--- Job ---
Reproduce the following rows line for line, with no changes.

Data for locating words and elements:
'''

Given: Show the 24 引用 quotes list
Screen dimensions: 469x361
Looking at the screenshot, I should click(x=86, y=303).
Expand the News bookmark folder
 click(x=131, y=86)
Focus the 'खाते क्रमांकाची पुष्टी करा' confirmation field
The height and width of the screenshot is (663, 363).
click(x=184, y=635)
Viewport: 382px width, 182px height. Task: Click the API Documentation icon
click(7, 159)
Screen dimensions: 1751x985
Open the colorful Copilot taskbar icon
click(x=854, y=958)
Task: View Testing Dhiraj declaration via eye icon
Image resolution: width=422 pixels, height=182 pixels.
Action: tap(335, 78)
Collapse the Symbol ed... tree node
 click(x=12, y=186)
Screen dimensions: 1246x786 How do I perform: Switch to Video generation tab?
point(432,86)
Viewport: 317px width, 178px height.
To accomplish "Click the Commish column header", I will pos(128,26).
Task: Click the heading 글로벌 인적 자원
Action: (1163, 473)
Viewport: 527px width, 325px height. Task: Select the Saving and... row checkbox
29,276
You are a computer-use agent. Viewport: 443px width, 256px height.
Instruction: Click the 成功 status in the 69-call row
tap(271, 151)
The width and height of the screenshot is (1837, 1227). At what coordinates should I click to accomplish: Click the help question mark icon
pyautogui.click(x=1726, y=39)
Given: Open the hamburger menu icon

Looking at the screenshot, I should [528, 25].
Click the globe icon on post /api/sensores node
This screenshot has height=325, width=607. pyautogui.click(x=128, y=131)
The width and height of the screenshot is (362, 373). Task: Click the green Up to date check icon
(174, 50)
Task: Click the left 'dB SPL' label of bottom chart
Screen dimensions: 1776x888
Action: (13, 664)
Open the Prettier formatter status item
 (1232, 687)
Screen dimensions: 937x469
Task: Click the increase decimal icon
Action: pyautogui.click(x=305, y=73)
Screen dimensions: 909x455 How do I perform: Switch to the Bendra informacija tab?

'''

--- Reply to the task ---
Given: Show the 24 引用 quotes list
Screen dimensions: 469x361
Looking at the screenshot, I should click(x=86, y=303).
Expand the News bookmark folder
 click(x=131, y=86)
Focus the 'खाते क्रमांकाची पुष्टी करा' confirmation field
The height and width of the screenshot is (663, 363).
click(x=184, y=635)
Viewport: 382px width, 182px height. Task: Click the API Documentation icon
click(7, 159)
Screen dimensions: 1751x985
Open the colorful Copilot taskbar icon
click(x=854, y=958)
Task: View Testing Dhiraj declaration via eye icon
Image resolution: width=422 pixels, height=182 pixels.
Action: tap(335, 78)
Collapse the Symbol ed... tree node
 click(x=12, y=186)
Screen dimensions: 1246x786 How do I perform: Switch to Video generation tab?
point(432,86)
Viewport: 317px width, 178px height.
To accomplish "Click the Commish column header", I will pos(128,26).
Task: Click the heading 글로벌 인적 자원
Action: (1163, 473)
Viewport: 527px width, 325px height. Task: Select the Saving and... row checkbox
29,276
You are a computer-use agent. Viewport: 443px width, 256px height.
Instruction: Click the 成功 status in the 69-call row
tap(271, 151)
The width and height of the screenshot is (1837, 1227). At what coordinates should I click to accomplish: Click the help question mark icon
pyautogui.click(x=1726, y=39)
Given: Open the hamburger menu icon

Looking at the screenshot, I should [528, 25].
Click the globe icon on post /api/sensores node
This screenshot has height=325, width=607. pyautogui.click(x=128, y=131)
The width and height of the screenshot is (362, 373). Task: Click the green Up to date check icon
(174, 50)
Task: Click the left 'dB SPL' label of bottom chart
Screen dimensions: 1776x888
Action: (13, 664)
Open the Prettier formatter status item
 (1232, 687)
Screen dimensions: 937x469
Task: Click the increase decimal icon
Action: pyautogui.click(x=305, y=73)
Screen dimensions: 909x455 How do I perform: Switch to the Bendra informacija tab?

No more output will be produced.